Please copy the lines below, exactly as they are, from the one with "Given: Open PBS_ZFS datastore database icon" through the one with "Select the right", and leave out the pictures.

Extracted information:
********************

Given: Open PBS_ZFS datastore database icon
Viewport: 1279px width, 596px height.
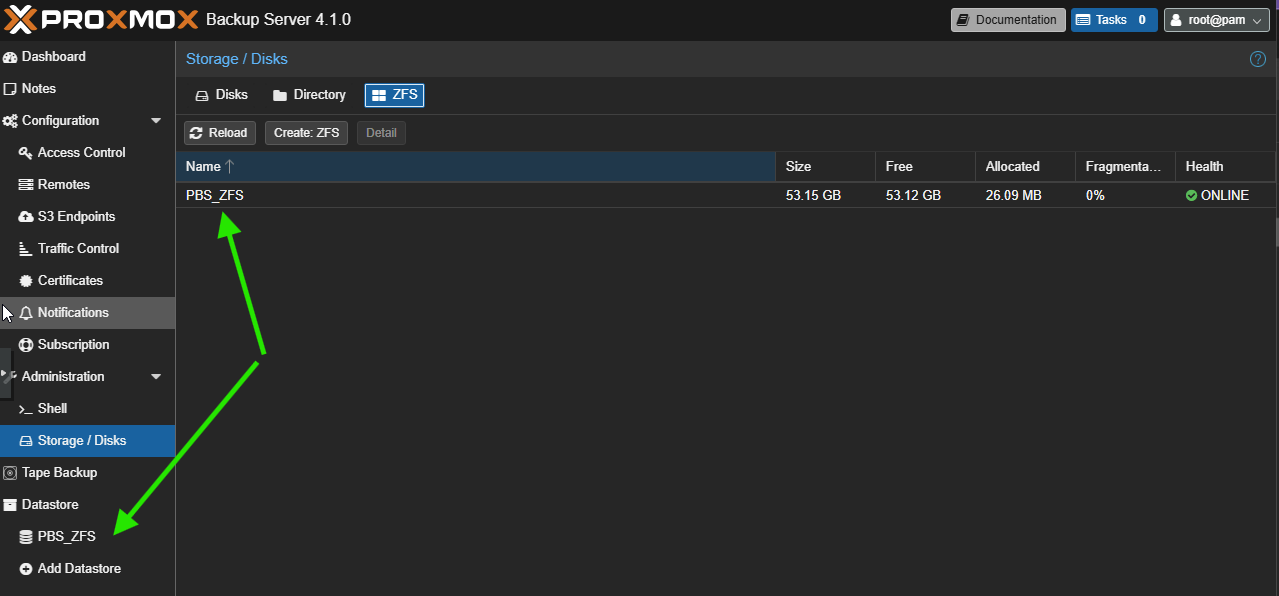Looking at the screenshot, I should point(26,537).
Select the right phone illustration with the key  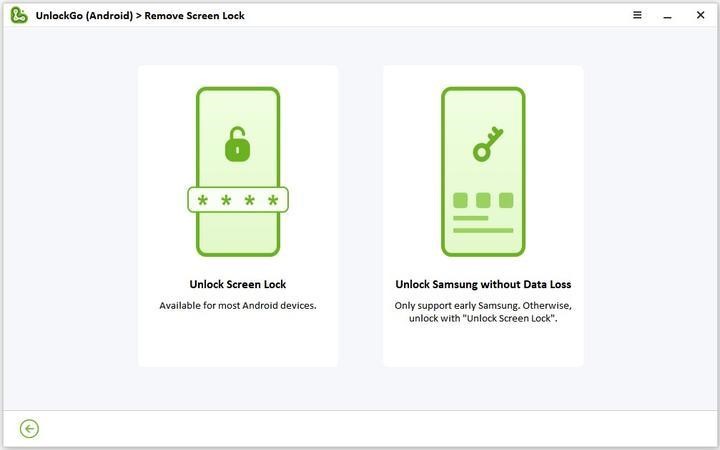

********************

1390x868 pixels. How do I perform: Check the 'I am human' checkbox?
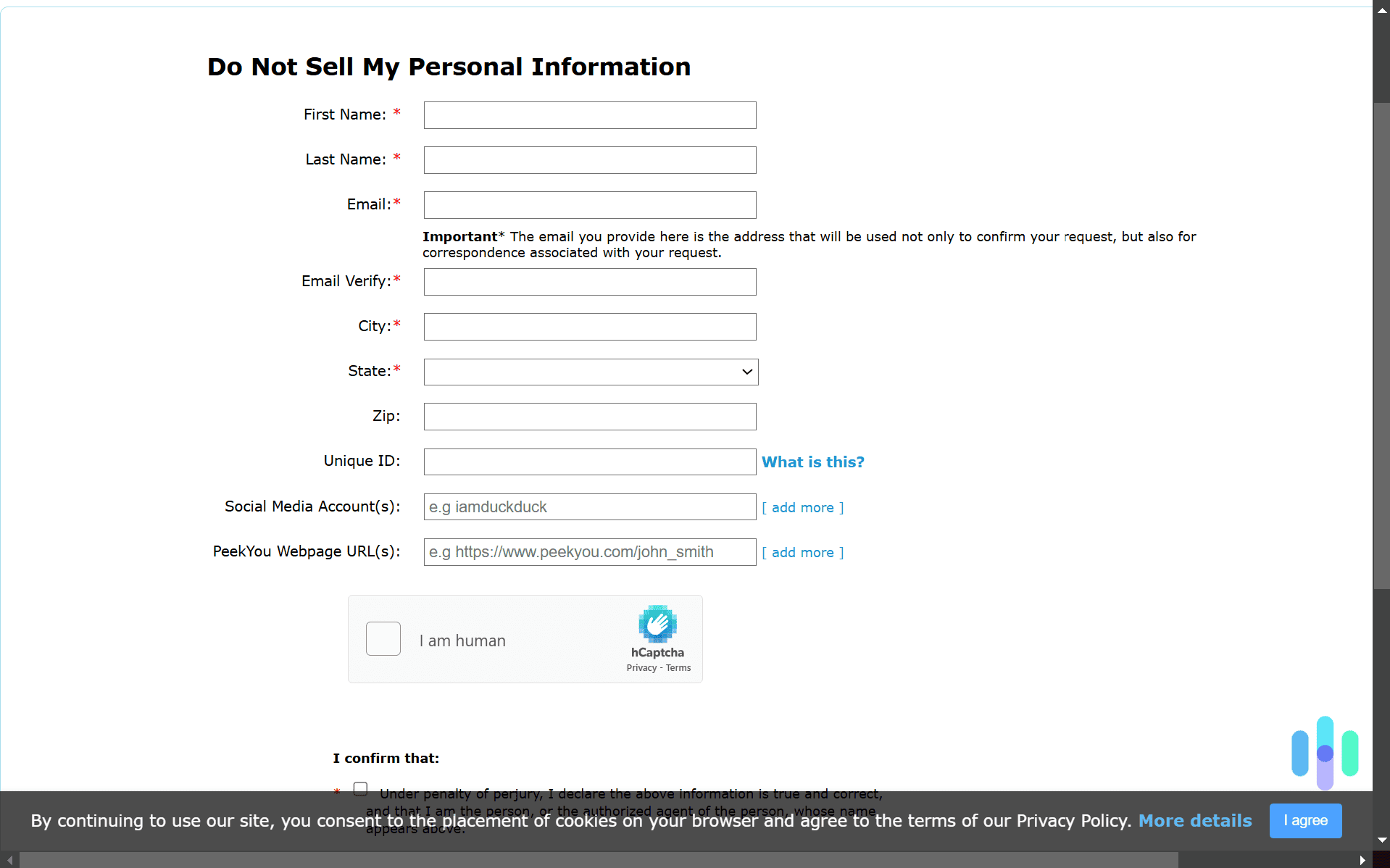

********************

Written solution:
Given: Open PBS_ZFS datastore database icon
Viewport: 1279px width, 596px height.
Looking at the screenshot, I should point(26,537).
Select the right phone illustration with the key  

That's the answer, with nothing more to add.